→ **Activity**:
Among the records below, find the line that has "Viewport: 1024px width, 971px"; from there, give the lines again exactly, and stop after the line that has "Task: Open the 高码率 quality selector".

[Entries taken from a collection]
---
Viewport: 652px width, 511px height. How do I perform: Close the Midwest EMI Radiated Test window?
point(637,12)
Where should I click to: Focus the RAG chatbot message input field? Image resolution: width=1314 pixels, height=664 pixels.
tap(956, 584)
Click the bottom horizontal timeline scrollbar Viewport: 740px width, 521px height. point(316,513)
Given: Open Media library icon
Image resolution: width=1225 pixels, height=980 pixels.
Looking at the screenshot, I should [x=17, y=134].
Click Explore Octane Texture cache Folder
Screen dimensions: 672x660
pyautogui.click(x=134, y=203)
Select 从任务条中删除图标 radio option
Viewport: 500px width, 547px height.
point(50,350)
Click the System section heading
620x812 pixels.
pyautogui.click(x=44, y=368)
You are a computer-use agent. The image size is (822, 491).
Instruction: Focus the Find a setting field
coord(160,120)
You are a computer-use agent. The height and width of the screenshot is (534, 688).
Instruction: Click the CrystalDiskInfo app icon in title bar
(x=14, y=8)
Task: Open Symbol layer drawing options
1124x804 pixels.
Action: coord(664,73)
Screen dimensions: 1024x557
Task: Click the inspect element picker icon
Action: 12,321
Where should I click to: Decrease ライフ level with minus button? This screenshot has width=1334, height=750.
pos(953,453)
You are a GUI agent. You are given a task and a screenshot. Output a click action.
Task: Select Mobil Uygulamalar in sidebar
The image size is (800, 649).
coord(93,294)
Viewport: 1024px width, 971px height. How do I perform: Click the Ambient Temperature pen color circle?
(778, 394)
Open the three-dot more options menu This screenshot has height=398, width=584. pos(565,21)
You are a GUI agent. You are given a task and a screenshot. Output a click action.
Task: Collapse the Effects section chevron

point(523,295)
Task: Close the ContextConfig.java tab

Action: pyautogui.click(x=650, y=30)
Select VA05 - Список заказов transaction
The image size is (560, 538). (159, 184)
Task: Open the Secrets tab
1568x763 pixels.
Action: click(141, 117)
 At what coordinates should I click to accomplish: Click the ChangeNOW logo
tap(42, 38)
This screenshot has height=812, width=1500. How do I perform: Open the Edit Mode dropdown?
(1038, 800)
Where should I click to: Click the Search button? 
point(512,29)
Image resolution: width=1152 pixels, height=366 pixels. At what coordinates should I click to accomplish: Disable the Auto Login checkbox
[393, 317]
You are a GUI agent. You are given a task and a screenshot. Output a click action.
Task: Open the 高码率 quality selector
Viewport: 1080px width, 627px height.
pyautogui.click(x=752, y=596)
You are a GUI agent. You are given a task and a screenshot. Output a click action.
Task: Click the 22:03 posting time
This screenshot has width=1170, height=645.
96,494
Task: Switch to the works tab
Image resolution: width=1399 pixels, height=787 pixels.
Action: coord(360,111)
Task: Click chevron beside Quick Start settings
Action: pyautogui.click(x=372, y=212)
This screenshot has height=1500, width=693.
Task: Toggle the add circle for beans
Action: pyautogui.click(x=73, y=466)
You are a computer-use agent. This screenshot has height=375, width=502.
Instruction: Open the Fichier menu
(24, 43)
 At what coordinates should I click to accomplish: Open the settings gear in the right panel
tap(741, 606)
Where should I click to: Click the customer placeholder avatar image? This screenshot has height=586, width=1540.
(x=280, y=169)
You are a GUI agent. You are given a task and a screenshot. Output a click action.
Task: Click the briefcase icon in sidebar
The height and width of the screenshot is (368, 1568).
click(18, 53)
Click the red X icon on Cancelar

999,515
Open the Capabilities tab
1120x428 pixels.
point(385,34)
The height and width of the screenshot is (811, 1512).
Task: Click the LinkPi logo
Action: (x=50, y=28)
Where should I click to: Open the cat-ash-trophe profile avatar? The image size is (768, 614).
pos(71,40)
---
→ **Response below**:
Viewport: 1024px width, 971px height. How do I perform: Click the Ambient Temperature pen color circle?
(778, 394)
Open the three-dot more options menu This screenshot has height=398, width=584. pos(565,21)
You are a GUI agent. You are given a task and a screenshot. Output a click action.
Task: Collapse the Effects section chevron

point(523,295)
Task: Close the ContextConfig.java tab

Action: pyautogui.click(x=650, y=30)
Select VA05 - Список заказов transaction
The image size is (560, 538). (159, 184)
Task: Open the Secrets tab
1568x763 pixels.
Action: click(141, 117)
 At what coordinates should I click to accomplish: Click the ChangeNOW logo
tap(42, 38)
This screenshot has height=812, width=1500. How do I perform: Open the Edit Mode dropdown?
(1038, 800)
Where should I click to: Click the Search button? 
point(512,29)
Image resolution: width=1152 pixels, height=366 pixels. At what coordinates should I click to accomplish: Disable the Auto Login checkbox
[393, 317]
You are a GUI agent. You are given a task and a screenshot. Output a click action.
Task: Open the 高码率 quality selector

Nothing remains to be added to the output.